Make him a house, Silky had said in his letter, which Josiah had braced in his ribs to read.  He had gasped the way a fish does on the docks or a rook does on his first fire, his first slack and bloodless face.  Make the boy a house to keep the rain and the wind off, til he grows strong enough to make his own. 
Josiah had left his house, on a fair morning, to save another, and the whole damned thing had come down on him, and he had never come back, not even for his own things, which their Captain had brought him when they finally released him from Bellevue.  Make a house, Silky had said, but Silky was still the same bright boy who elbowed him in line and apologized and said the brothers had always told him he talked to much. 
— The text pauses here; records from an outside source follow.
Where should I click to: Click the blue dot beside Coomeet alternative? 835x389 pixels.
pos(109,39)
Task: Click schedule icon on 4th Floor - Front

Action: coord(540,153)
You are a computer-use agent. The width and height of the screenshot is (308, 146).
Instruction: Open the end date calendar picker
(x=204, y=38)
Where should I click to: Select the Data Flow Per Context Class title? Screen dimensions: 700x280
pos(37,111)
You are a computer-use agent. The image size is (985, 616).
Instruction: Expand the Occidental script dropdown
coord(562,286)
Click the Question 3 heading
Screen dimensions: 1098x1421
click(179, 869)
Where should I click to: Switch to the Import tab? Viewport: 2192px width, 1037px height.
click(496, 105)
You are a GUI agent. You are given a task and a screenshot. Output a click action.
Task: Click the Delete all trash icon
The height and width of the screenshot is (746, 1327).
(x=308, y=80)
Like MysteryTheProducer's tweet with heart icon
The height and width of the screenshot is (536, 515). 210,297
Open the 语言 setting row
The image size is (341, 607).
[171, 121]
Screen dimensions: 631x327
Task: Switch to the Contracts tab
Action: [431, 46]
"Young Cleary," he'd said at last, "you got to get outside sometime."
Davey had scuffed his shoes again, heel-toe, kick-shuffle.  Setting aside the book on Josiah's desk.  "Antoine said I ought to come to the yard."
"Antoine's a smart lad."
"Lufty says I'm too young to train."
"Well, I says you're too young to wilt away indoors."
"You do it." The boy says it to the floor, but the flash of his Sear is volatile, like an acid or a snake spitting poison.
Josiah has no answer for that.  It stings, and he deserves it.  It is what Silky would have said.  Build for him a house.  Josiah had built himself an armory and Eddy had had to stomp right upstairs and shake him like a spring-time rug all knotted up with the salts and the sands of winter shoes and dancing. 
"The grown boys, they don't hear it."  The bells.  The sparks.
"They will."
"How will they, Capper?"
"Fire."
"Is it the same, always?"  Do people die?  Do the hallways end in coarse ash and howling loneliness?  Davey's eyes are clear and deep as water. 
"Yes." Everyone dies.  Every house comes down.  You leave the house looking ahead, your arm in the rungs, and you don't look back.
"Fire's a bastard."  He coughs, to hide a little sob.  "Sorry, Capper."
"Fire's a bastard, is right.  But remember how I told you the story?  The point of it all, young Cleary, is we're not alone."
"You haven't even opened the window."
Every house comes down.  No fool builds a castle without a gate.
"Alright, my son, I'll make a deal: you go out and you spend some time getting your boots and your hands dirty, I'll open the window."
"Promise you'll come down, too."
"Tell you this.  We'll go it like firemen: you lead the way, Davey Cleary, and I'll follow.  You run the line out, and I'll crank the hydrant.  You run Antoine so hard he thinks his ribs'll break, and I'll open my window and shout you along, how's that?"
He is grinning.  His heart is wide with teeth.  Young Cleary is alert with something like a first secret taste of cider, as if he sees the two young men who won their brass and set upon the Bronx like cats and snow clear as history and something like a future.  Set a stone on which to place the hearth, and around the hearth you build the house.  
The boy is halfway out the door with a look back, a suspender slouching in eagerness down his arm.  "Capper, you coming?"
The promise is the stone he sets, like Silky says.  To build a house to run to.